Um país que se destacou na vacinação de sua população idosa é a Dinamarca. Noventa e cinco por cento das pessoas com mais de 50 anos tomaram a vacina COVID-19, além de uma taxa geral de vacinação de 90 por cento para os elegíveis. ( Crianças menores de 12 anos ainda não são elegíveis por lá) Em 10 de setembro , a Dinamarca suspendeu todas as restrições. Sem máscaras. Sem limites de público em bares ou discotecas. A vida parece estar completamente de volta ao normal.

O ponto crucial que estamos aprendendo sobre a Covid é que as decisões sobre as medidas de controle são feitas em uma base de curto prazo.Desta forma,se a situação mudar, será necessário retomar as restrições.E a pergunta é : estamos preparados para estes retrocessos ?

Mesmo quando o coronavírus tornar-se endêmico, pessoas ficarão doentes , algumas irão precisar de hospitalização e acontecerão óbitos.

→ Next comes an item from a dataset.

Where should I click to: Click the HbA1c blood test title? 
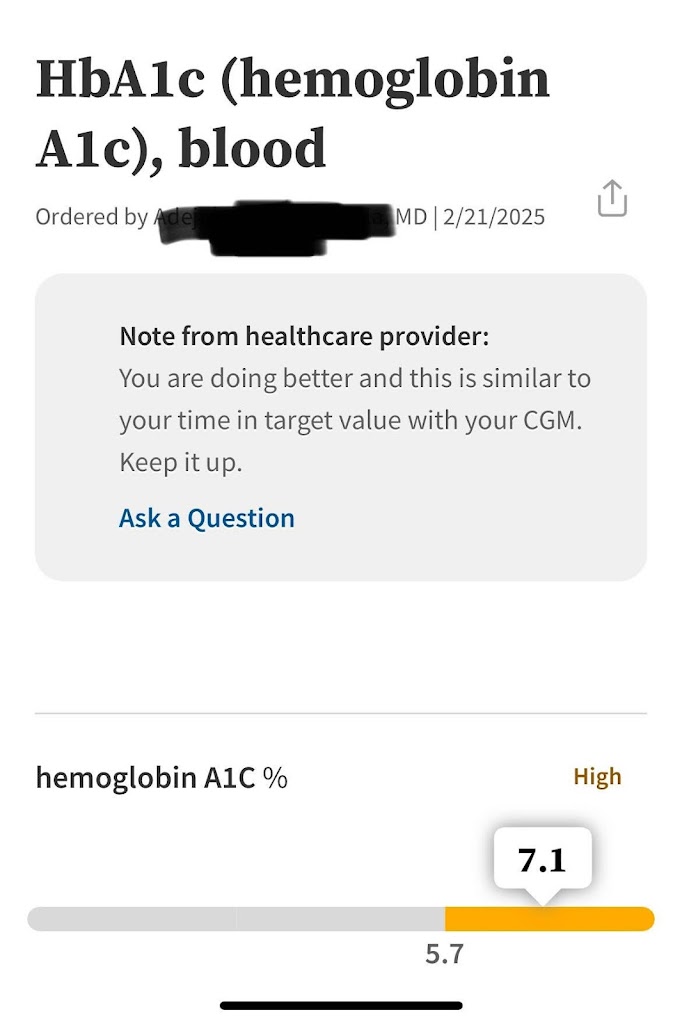[x=292, y=113]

Isso significa que nossa luta contra a COVID-19 não acabou, e precisamos considerar estratégias sustentáveis ​​a longo prazo. Ambientes bem ventilados , por exemplo, podem tornar os espaços internos mais seguros contra todos os vírus respiratórios.. E mesmo sem ordens para o uso de máscaras, as pessoas que se sentem em risco ainda devem usá-las. A longo prazo, também precisamos de menos foco em políticas que funcionam “reduzindo pequenos riscos entre muitos” e mais em políticas direcionadas às pessoas mais afetadas pelo COVID-19.

 Durante a pandemia, o vírus tem desproporcionalmente afetado pessoas mais pobres.Quando a COVID-19 se tornar endêmica, provavelmente, como muitas doenças, continuará a estar relacionada à pobreza.

Precisamos prestar mais atenção em quem e por que as pessoas estão em risco.A saúde pública precisa voltar às suas raízes tradicionais , onde combater as doenças também significa reformar as condições dignas de vida e de trabalho.

Questões difíceis estão por vir e as respostas exigem vontade política. Mas primeiro precisamos de um objetivo.